### Description of the task
Can you write out the records below again, changing "Screen dimensions:" to "Screen size:" wherever it occurs and leaving everything else unchanged?

### Listed entries
:::::

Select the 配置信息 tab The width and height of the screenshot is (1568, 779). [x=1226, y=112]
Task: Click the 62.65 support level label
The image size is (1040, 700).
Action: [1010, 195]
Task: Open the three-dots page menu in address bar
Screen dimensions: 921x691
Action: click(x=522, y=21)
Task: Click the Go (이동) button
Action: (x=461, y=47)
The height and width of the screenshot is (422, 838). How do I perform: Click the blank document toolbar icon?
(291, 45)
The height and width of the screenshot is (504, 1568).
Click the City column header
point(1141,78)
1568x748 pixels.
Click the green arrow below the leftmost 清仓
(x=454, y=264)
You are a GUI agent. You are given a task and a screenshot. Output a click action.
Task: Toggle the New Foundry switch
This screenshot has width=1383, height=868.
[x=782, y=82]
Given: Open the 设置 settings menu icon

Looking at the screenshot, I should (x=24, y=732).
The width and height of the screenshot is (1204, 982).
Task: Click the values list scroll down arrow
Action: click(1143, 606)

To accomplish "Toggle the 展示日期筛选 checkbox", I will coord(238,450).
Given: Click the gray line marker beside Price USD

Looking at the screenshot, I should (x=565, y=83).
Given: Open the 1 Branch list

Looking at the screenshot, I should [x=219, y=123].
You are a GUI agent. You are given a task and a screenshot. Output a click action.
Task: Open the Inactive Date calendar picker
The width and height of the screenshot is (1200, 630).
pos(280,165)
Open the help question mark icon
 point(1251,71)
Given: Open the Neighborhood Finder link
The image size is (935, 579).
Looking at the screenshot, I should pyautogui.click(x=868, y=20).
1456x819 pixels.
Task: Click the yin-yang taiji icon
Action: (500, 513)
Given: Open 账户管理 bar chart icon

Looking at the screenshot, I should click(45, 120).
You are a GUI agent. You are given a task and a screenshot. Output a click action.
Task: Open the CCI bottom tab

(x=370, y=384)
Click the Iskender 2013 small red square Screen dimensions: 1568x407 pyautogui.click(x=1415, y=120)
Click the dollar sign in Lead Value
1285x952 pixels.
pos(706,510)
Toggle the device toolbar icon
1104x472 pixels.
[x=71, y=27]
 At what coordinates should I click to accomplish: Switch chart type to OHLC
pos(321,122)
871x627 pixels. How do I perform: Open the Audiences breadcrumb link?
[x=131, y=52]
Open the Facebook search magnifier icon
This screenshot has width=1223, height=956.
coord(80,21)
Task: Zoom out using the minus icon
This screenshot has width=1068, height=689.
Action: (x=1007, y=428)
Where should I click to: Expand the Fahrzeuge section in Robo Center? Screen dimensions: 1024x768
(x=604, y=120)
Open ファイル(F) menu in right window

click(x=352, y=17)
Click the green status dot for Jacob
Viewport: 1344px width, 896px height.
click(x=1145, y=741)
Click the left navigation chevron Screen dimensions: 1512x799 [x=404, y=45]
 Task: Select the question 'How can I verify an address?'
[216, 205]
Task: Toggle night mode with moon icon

:::::

### Complete answer
Select the 配置信息 tab The width and height of the screenshot is (1568, 779). [x=1226, y=112]
Task: Click the 62.65 support level label
The image size is (1040, 700).
Action: [1010, 195]
Task: Open the three-dots page menu in address bar
Screen size: 921x691
Action: click(x=522, y=21)
Task: Click the Go (이동) button
Action: (x=461, y=47)
The height and width of the screenshot is (422, 838). How do I perform: Click the blank document toolbar icon?
(291, 45)
The height and width of the screenshot is (504, 1568).
Click the City column header
point(1141,78)
1568x748 pixels.
Click the green arrow below the leftmost 清仓
(x=454, y=264)
You are a GUI agent. You are given a task and a screenshot. Output a click action.
Task: Toggle the New Foundry switch
This screenshot has width=1383, height=868.
[x=782, y=82]
Given: Open the 设置 settings menu icon

Looking at the screenshot, I should (x=24, y=732).
The width and height of the screenshot is (1204, 982).
Task: Click the values list scroll down arrow
Action: click(1143, 606)

To accomplish "Toggle the 展示日期筛选 checkbox", I will coord(238,450).
Given: Click the gray line marker beside Price USD

Looking at the screenshot, I should (x=565, y=83).
Given: Open the 1 Branch list

Looking at the screenshot, I should [x=219, y=123].
You are a GUI agent. You are given a task and a screenshot. Output a click action.
Task: Open the Inactive Date calendar picker
The width and height of the screenshot is (1200, 630).
pos(280,165)
Open the help question mark icon
 point(1251,71)
Given: Open the Neighborhood Finder link
The image size is (935, 579).
Looking at the screenshot, I should pyautogui.click(x=868, y=20).
1456x819 pixels.
Task: Click the yin-yang taiji icon
Action: (500, 513)
Given: Open 账户管理 bar chart icon

Looking at the screenshot, I should click(45, 120).
You are a GUI agent. You are given a task and a screenshot. Output a click action.
Task: Open the CCI bottom tab

(x=370, y=384)
Click the Iskender 2013 small red square Screen size: 1568x407 pyautogui.click(x=1415, y=120)
Click the dollar sign in Lead Value
1285x952 pixels.
pos(706,510)
Toggle the device toolbar icon
1104x472 pixels.
[x=71, y=27]
 At what coordinates should I click to accomplish: Switch chart type to OHLC
pos(321,122)
871x627 pixels. How do I perform: Open the Audiences breadcrumb link?
[x=131, y=52]
Open the Facebook search magnifier icon
This screenshot has width=1223, height=956.
coord(80,21)
Task: Zoom out using the minus icon
This screenshot has width=1068, height=689.
Action: (x=1007, y=428)
Where should I click to: Expand the Fahrzeuge section in Robo Center? Screen size: 1024x768
(x=604, y=120)
Open ファイル(F) menu in right window

click(x=352, y=17)
Click the green status dot for Jacob
Viewport: 1344px width, 896px height.
click(x=1145, y=741)
Click the left navigation chevron Screen size: 1512x799 [x=404, y=45]
 Task: Select the question 'How can I verify an address?'
[216, 205]
Task: Toggle night mode with moon icon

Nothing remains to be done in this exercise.